Fueron fundados por el doctor Ludwig Guttmann. La primera edición se celebró en Roma en el año 1960. La idea de organizar algo así nació tras finalizar la Segunda Guerra Mundial, la segunda mayor locura humana. Este conflicto bélico no solo dejó millones de muertos y cientos de miles de desplazados. También multitud de personas, civiles y militares, sufrieron amputaciones y otras secuelas sensoriales. El doctor Guttmann organizó alguna competición para militares.

Los Juegos Paralímpicos se llevan a cabo cada cuatro años, semanas después de finalizar los Olímpicos. En la misma ciudad. Solo en los JJOO de Moscú 1980 no hubo Paralimpiadas. ¿La razón?, la estupidez de un régimen político, el de la extinta URSS, que alegó que en su territorio no había ningún minusválido. Y es que estas PERSONAS, quien escribe este artículo también, son una vergüenza para las mentes obtusas. Pese a ser como cualquiera. Respiran, sienten, viven y disfrutan con el deporte como los demás. Ríen por las alegrías, lloran por las penas y sufren por la incomprensión.

También hay Juegos Paralímpicos de Invierno. Los primeros se celebraron en la ciudad sueca de Örnsköldsvik en 1976. En ellos se compite en biatlón, curling en silla de ruedas, esquí alpino, esquí de fondo, hockey sobre hielo y snowboard.

Por su parte, en los Juegos de Verano se practican 22 disciplinas deportivas. Atletismo, bádminton, baloncesto en silla de ruedas, boccia, ciclismo, esgrima en silla de ruedas, goalball, levantamiento de pesas, hípica, judo, natación, piragüismo, remo, rugby en silla de ruedas, taekwondo, tenis de mesa, tenis en silla de ruedas, tiro con arco, tiro olímpico, triatlón, voleibol sentado y, por supuesto, fútbol. Más concretamente, fútbol 5.

Hay diferentes tipos de categorías entre alguno de estos deportes, según el tipo de minusvalía y el grado de esta.

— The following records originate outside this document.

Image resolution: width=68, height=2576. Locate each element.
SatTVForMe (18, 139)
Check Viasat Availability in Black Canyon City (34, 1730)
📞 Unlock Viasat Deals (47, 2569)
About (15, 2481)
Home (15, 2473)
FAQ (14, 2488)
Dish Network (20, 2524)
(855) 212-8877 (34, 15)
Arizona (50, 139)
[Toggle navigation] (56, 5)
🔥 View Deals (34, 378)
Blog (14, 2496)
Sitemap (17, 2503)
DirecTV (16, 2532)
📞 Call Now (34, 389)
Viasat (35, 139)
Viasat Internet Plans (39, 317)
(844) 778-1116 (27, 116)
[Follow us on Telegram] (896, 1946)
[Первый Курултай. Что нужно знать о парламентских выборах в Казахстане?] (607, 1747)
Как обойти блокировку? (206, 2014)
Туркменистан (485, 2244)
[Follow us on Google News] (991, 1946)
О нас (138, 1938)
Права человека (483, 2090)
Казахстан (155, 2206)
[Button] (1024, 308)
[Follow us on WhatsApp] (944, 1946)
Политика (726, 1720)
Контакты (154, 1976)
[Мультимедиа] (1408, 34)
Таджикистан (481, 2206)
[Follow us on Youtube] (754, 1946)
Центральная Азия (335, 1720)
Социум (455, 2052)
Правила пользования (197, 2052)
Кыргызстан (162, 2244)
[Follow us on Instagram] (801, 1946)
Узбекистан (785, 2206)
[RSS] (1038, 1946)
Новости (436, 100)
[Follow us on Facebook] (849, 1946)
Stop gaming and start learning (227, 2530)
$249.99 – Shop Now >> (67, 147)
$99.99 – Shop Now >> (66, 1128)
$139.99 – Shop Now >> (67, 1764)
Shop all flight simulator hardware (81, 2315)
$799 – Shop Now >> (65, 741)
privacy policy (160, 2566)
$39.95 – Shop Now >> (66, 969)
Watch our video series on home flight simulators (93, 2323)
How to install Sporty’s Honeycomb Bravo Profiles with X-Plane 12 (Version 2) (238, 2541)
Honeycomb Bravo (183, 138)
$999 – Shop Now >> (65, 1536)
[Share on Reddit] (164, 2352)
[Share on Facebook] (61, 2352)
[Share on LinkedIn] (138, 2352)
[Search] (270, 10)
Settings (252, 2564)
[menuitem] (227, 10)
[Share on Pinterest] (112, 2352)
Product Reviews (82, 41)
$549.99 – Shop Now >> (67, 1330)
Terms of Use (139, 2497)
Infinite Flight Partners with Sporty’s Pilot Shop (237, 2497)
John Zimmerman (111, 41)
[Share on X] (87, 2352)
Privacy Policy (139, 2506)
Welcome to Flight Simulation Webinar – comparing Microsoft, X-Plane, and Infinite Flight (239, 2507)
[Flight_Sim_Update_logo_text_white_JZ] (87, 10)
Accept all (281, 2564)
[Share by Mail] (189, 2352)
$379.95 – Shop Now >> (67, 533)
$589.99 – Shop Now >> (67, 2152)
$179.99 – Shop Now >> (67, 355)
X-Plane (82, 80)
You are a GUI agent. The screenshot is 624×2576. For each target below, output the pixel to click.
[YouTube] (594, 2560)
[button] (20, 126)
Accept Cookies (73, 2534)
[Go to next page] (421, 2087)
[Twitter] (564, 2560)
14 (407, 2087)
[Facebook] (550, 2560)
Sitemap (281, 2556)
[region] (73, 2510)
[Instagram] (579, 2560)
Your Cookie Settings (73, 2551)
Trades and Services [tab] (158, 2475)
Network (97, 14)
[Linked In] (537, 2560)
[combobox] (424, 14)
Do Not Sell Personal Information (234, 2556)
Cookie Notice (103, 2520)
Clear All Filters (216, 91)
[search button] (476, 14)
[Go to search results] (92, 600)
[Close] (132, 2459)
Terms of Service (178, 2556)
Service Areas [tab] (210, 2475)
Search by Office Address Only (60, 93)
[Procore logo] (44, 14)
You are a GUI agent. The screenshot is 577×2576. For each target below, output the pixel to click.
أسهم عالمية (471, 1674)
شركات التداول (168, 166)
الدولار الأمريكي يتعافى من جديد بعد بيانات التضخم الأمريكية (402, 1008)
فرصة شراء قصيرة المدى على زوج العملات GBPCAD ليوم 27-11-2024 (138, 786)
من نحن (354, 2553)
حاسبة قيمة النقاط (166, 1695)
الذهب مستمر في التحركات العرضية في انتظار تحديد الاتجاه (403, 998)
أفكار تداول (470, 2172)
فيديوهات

En la Carta Olímpica se recogen los principios del Espíritu Olímpico. Este aboga por la “comprensión mutua, solidaridad y amistad”. Además, rechaza “cualquier forma de discriminación orientada a un país, raza, religión, política o género”, ya que “es incompatible con el movimiento Olímpico”. En resumen, por la igualdad.

Evidentemente, los Juegos Olímpicos y Paralímpicos son un buen ejemplo de ello. Aunque no siempre a lo largo de la historia ha sido así. Incluso aún persisten discriminaciones, especialmente hacia la mujer. Lo hemos visto en las Olimpiadas de Tokio 2020, como en otras anteriores.

Lo malo es que también las hay en los Juegos Paralímpicos. No se puede entender que no exista el fútbol 5 femenino. Solo hay de categoría masculina. ¿Acaso no hay mujeres discapacitadas que desean jugar a esta modalidad futbolística? La respuesta es obvia. Por supuesto que sí. Muchas jóvenes y no tan jóvenes se sentirían felices de poder participar. Ellas merecen vivir esta experiencia, competir en la mayor competición deportiva del mundo.

Ya lo dijo el Barón Pierre de Coubertin: “Lo importante no es ganar, sino participar”. Pues precisamente eso es lo que desean las futbolistas, participar, pues no por minusválidas son menos válidas.